For Facebook, Mobile Has 'Super Bowl' Reach
September 29 2015 - 4:35PM
Dow Jones News
By Nathalie Tadena
Brands want to be where consumers are, but when it comes to
mobile, marketers are still treading lightly.
Facebook touted the power of mobile advertising -- which made up
76% of the social network's advertising revenue in the second
quarter -- during a two-part Advertising Week presentation Tuesday
titled "Connecting in a Mobile World." The session highlighted
mobile's ability to reach mass audiences and deliver targeted
messaging.
"We have a Super Bowl on mobile every day," Facebook's Chief
Operating Officer Sheryl Sandberg said.
Mobile represents the fastest adoption of communications
technology ever and fundamentally changes marketing because it
allows brands to push out very personalized ads to users, Ms.

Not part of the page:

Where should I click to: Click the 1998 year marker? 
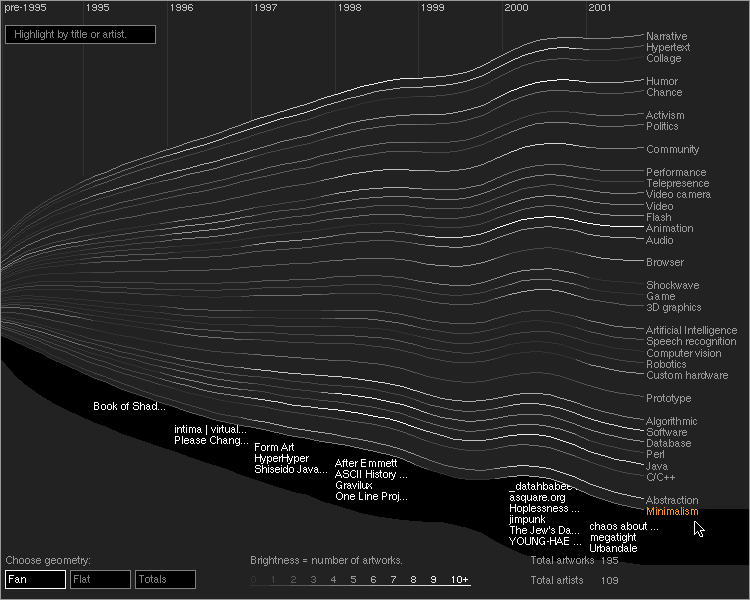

Sandberg said. Still, the mobile shift hasn't quite happened for
marketers, she said, noting that brands still spend nine times more
on print than they do on mobile right now.
And while TV advertising remains an important medium for brands,
the days of relying on 30-second spots to reach audiences are long
gone.
"TV and Facebook and video really go together," Ms. Sandberg
said. "It's not that one is going to fully replace the other, it's
that Facebook is going to enhance the reach."
One in five minutes of time users spend on their smartphones in
the U.S. is spent on Facebook or photo-sharing app Instagram, which
Facebook purchased in in 2012. Facebook boasts 4 billion video
views a day while Instagram recently unveiled it has hit 400
million users. To attract more advertisers, Facebook is working on
third-party verification and offers different ways to buy
inventory, Ms. Sandberg said. The company is also looking to
improve the creative of ads served to consumers, with products such
as Custom Audiences and improved targeting.
"The number one complaint we get from consumers is, 'Why aren't
the ads better?" Ms. Sandberg said. "We are working hard on
this."
Consumers are attached to their phones to do everything from
checking email to mapping directions to shopping online. And while
mobile advertising spending is on the rise, there remains a
discrepancy between the percentage of marketers' ad budgets
allocated for mobile and consumers' time spent on these
devices.
Clients are starting to see the value in mobile investments,
said Kasha Cacy, media buying agency UM's U.S. president during a
panel hosted by Facebook. Many clients are simply repurposing their
TV spots for Facebook or Instagram with an experience that is
slightly different than what happens online but the real value for
platforms like Facebook or Instagram on mobile is the opportunity
to push the right message to the right consumer at the right time,
Ms. Cacy said.
"If I think about where mobile is right now, it feels a little
like we're in kindergarten and still have a lot to learn," Ms. Cacy
said. "It's not a knock on the industry, we're still playing around
with it."
Write to Nathalie Tadena at nathalie.tadena@wsj.com
Subscribe to WSJ: http://online.wsj.com?mod=djnwires
(END) Dow Jones Newswires
September 29, 2015 16:20 ET (20:20 GMT)
Copyright (c) 2015 Dow Jones & Company, Inc.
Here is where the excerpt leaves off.